I was already skeptical of these numbers when I first heard them, because health performance statistics are affected by many things besides healthcare, such as crime, nutrition, and lifestyle choices. But I had assumed the statistics at least measured actual health outcomes. It took a post from David Masten at Distributed Republic to make me realize I had assumed incorrectly. Masten draws attention to this crucial little sentence (emphasis added):
The rankings are based on general health of the population, access, patient satisfaction and how the care’s paid for.Including the mode of payment when measuring the system’s performance is, as Masten astutely observes, assuming what you’re trying to prove. After all, the whole question is how healthcare ought to be financed – publicly or privately, with insurance or out-of-pocket payments, etc.
To see the illogic for myself, I downloaded the relevant WHO report and the study it was based on. But before I could verify the factors included in the health performance index, I had to figure out which index to look at. It turns out that the U.S. ranks 37th on the “overall performance index.” But on this index, while it’s true that France is #1, Canada does not rank in the top 10 – it’s only #30. There is another index, “overall health system attainment,” on which the U.S. ranks #15 (while France and Canada are #6 and #7, respectively). As far as I can tell, the two indices are based on the same underlying data, but with the “overall performance index” calibrated according to some measure of how well the country is theoretically capable of doing. I’m still trying to figure out exactly how this calibration works. In any case, it looks an awful lot like someone cherry-picked the results to make the U.S.’s relative performance look worse than it is. Contrary to CNN.com (and possibly Michael Moore – I haven’t seen the movie yet), there is no index that has both Canada and France in the top 10 and the U.S. at 37.
But back to Masten’s point. Both of these indices include “financial fairness” (FF) as a factor with 25% weight in measuring the system’s performance. FF is measured first by finding a household’s contribution to health expenditure as a percentage of household income (beyond subsistence), and then looking at the distribution of this percentage over all households. The wider is the distribution, the worse a nation will perform on the health performance index (other things equal). But it should not be surprising at all that a larger percentage of poor people’s income will be spend on health than would be spent by the rich. Insofar as healthcare is treated as a necessity, we should expect that people will spend a decreasing fraction (not a decreasing amount, but a decreasing fraction) of their income on healthcare as their income increases. Rich people tend to spend a larger percentage of their income on luxuries than do the poor.

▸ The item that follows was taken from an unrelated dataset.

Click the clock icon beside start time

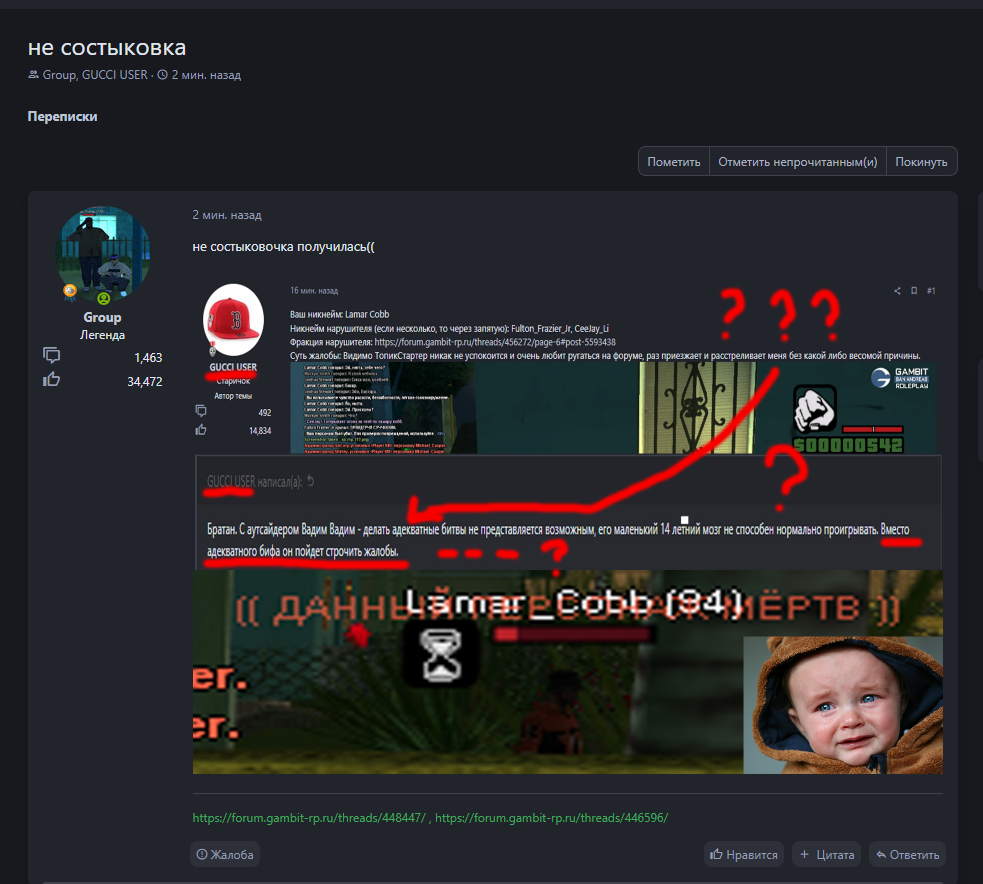coord(162,75)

More importantly, the distribution of household contributions will obviously decline when the government shoulders more of the health spending burden. In the extreme, if the government pays for all healthcare, every household will spend the same percentage of their income – zero – on healthcare. In other words, this measure of health outcomes necessarily makes countries that rely on private payment look inferior.

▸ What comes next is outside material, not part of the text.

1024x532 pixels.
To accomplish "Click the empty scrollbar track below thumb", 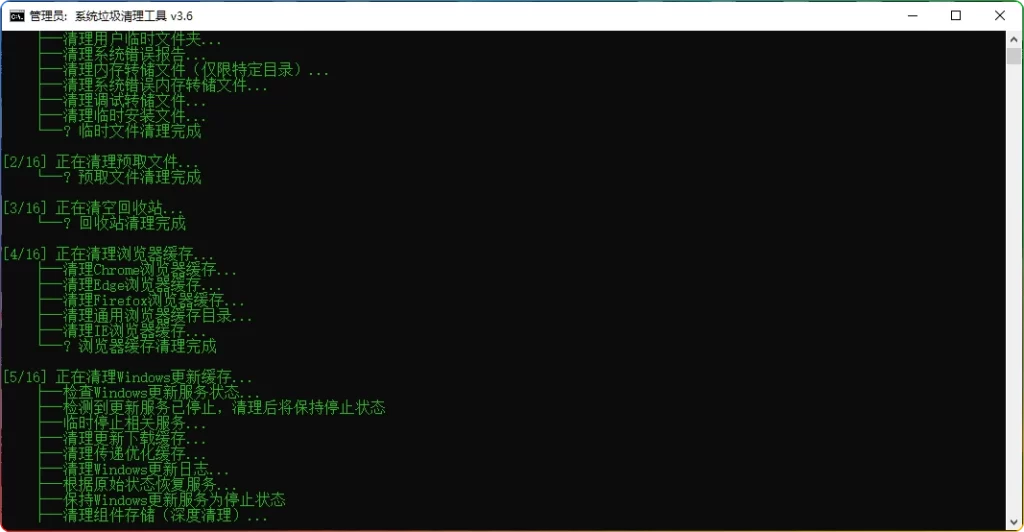I will pyautogui.click(x=1014, y=287).
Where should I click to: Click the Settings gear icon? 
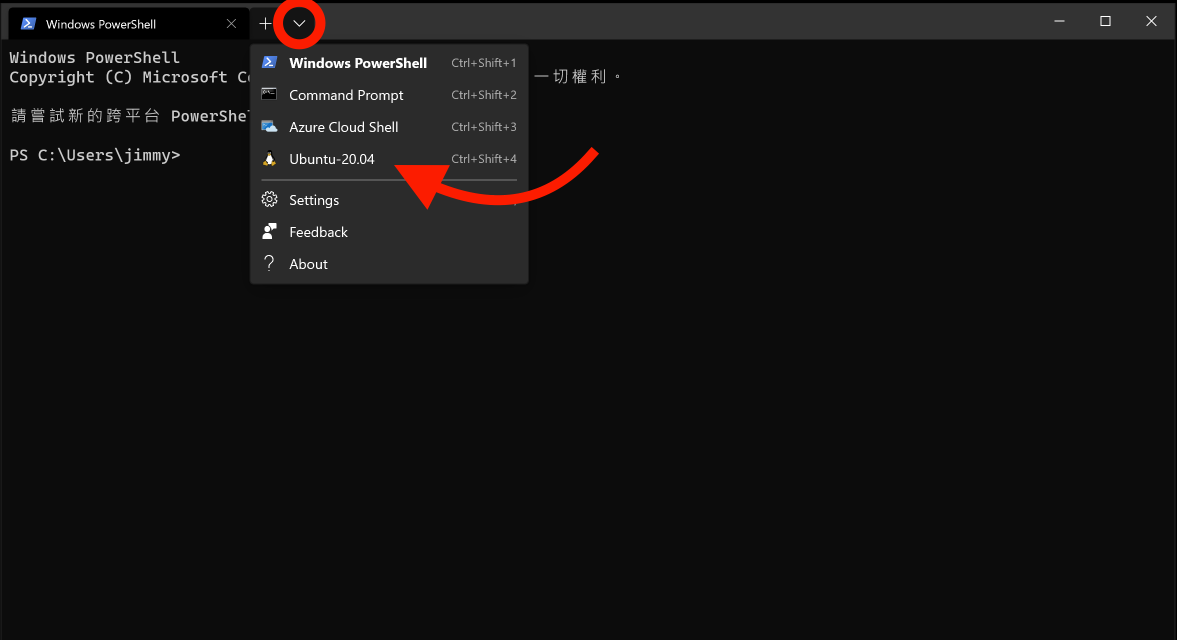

It gets worse. The ostensible reason for including FF in the healthcare performance index is to consider the possibility of people landing in dire financial straits because of their health needs. It’s debatable whether this factor deserves inclusion in a strict measure of actual health performance – but let’s suppose it does. FF does not actually measure exposure to risk of impoverishment. FF is based on cubing (!), for each household, the difference between that household’s contribution and the average household’s contribution to healthcare. Consequently, FF is negatively affected by households that spend a larger percentage of their income on healthcare than others. But FF is also negatively affected by households that spend a much smaller percentage of their income on healthcare than others! This is senseless, but it’s a natural result of focusing on distribution instead of the effectiveness of the healthcare people receive.